(Data for review begins)

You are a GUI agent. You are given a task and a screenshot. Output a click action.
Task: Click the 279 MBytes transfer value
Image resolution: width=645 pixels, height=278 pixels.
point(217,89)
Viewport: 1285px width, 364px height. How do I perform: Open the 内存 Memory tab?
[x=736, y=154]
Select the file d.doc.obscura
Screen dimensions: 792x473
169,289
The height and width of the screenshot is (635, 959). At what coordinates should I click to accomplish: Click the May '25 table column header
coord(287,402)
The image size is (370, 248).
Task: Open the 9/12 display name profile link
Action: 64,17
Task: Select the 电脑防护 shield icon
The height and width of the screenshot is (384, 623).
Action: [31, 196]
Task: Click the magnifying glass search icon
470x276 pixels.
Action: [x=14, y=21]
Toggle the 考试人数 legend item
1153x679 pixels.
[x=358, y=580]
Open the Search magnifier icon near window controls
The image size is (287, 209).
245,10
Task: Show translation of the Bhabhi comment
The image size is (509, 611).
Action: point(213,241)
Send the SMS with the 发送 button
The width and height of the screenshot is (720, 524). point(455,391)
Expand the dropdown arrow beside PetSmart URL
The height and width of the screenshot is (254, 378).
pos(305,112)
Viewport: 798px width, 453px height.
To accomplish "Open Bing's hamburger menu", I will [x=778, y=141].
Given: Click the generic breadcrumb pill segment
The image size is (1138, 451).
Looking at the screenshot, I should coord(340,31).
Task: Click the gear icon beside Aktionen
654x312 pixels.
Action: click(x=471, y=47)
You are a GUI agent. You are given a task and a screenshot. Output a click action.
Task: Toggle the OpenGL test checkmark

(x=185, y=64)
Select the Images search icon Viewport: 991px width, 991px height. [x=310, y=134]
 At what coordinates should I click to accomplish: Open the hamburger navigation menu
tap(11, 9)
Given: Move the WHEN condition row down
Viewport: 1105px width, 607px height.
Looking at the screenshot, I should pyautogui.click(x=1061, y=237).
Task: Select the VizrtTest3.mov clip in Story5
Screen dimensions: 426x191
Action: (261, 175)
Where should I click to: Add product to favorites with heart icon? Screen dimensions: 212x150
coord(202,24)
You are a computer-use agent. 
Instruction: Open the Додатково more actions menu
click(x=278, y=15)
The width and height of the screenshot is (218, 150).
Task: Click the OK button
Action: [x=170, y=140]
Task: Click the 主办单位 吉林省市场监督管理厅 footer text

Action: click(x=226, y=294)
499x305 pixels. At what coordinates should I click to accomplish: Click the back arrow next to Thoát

(Data for review ends)

> [Task brief] Within the data above, the span starting at the line containing "Task: Show translation of the Bhabhi comment" and ending at the line containing "Select the Images" is to be retyped exactly, with no other lines.

> [Answer to the problem]
Task: Show translation of the Bhabhi comment
The image size is (509, 611).
Action: point(213,241)
Send the SMS with the 发送 button
The width and height of the screenshot is (720, 524). point(455,391)
Expand the dropdown arrow beside PetSmart URL
The height and width of the screenshot is (254, 378).
pos(305,112)
Viewport: 798px width, 453px height.
To accomplish "Open Bing's hamburger menu", I will [x=778, y=141].
Given: Click the generic breadcrumb pill segment
The image size is (1138, 451).
Looking at the screenshot, I should coord(340,31).
Task: Click the gear icon beside Aktionen
654x312 pixels.
Action: click(x=471, y=47)
You are a GUI agent. You are given a task and a screenshot. Output a click action.
Task: Toggle the OpenGL test checkmark

(x=185, y=64)
Select the Images search icon Viewport: 991px width, 991px height. [x=310, y=134]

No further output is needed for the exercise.